The meeting took place in Yerushalayim on Tuesday. The kashrus organizations represented were the Badatz Eidah Hachareidis, Rav Landau of Bnei Brak, Badatz Mehadrin of Rav Rubin, Agudas Yisrael, Machzikei Hadas, Beit Yosef, representatives from the Chief Rabbinate, representatives of the Institute for Science and Technology in Halachah, and members of the Rabbinical Committee for Shabbos. Also present was Harav Shmuel Yosef Shtitzberg, an expert in technology use on Shabbos. Phoenicia was represented by CEO Amnon Cohen; Michel ben Shimon, the deputy CEO of technology; Gil Kislev, the deputy CEO of marketing; and Avraham Levy, the chairman of the workers’ committee.

A Phoenicia representative displays the technical problems and the measures they have undertaken to minimize chillul Shabbos.

At the meeting, the Phoenicia representatives presented the technical problems and the measures they have taken in recent years to minimize Shabbos desecration. They tried to persuade the Rabbanim that there is no way to avoid Shabbos desecration in a glass factory. The Rabbanim made it clear that there cannot be any compromises when it comes to Shabbos.

Technical solutions should be sought, similar to what they do on Yom Kippur. Among other things discussed was finding ways to shorten the time it takes to restore the factory to full operation after it is shut down for Shabbos.

The central message of the meeting was that Shabbos observance cannot be compromised, and as long as the factory does not observe Shabbos k’halalchah, the Torah-observant community will not be able to use its products. On the other hand, the factory representatives explained that without the chareidi public, the factory will go bankrupt, and 250 families of employees will lose their source of livelihood.

At the meeting it was decided to work quickly to find a solution.

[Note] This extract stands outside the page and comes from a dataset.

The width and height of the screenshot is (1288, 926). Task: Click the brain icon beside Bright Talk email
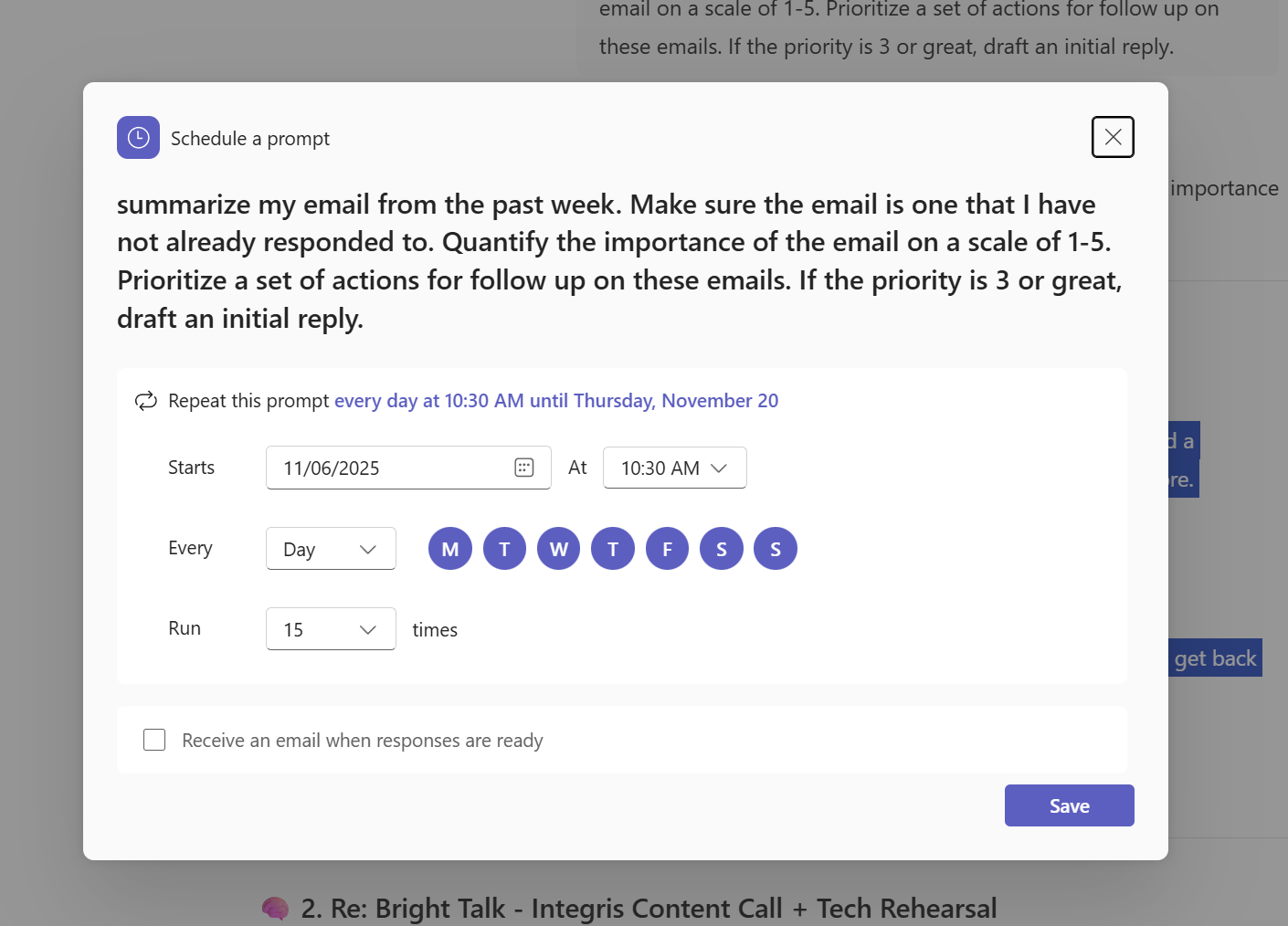point(275,909)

A framework will be drafted within 21 days and implemented within three months, by Chanukah.

The Phoenicia representatives asked that the Rabbanim immediately announce that the public can purchase their bottles, but the Rabbanim noted that this was impossible, because the public demands that the product it is holding in its hands should have no questions regarding Shabbos desecration.

At the end of the meeting, the list of conclusions reached was read out by the secretary of the Rabbinical Committee, Rabbi Yitzchak Goldknopf:

  • The Rabbinical Committee and heads of the kashrus organizations are appealing to Phoenicia Glass Works to stop working on Shabbos completely;
  • The Rabbinical Committee and heads of the kashrus organizations agree to accept the proposal of Rabbi Avraham Moshe Halperin, one of the heads of the Institute for Science and Technology in Halalchah, that the length of time for implementation should be extended at least until Chanukah 5778;
  • A joint representation will be established between all the entities, which will present a framework and timetable for implementation within 21 days;
  • As per the request of Phoenicia, the Rabbinical Committee and heads of the kashrus organizations announced that once the process is implemented, they will make every effort to help expand sales of the bottles to the kashrus– and Shabbos-observant public, through wineries and the like, and to give them precedence over foreign-made bottles.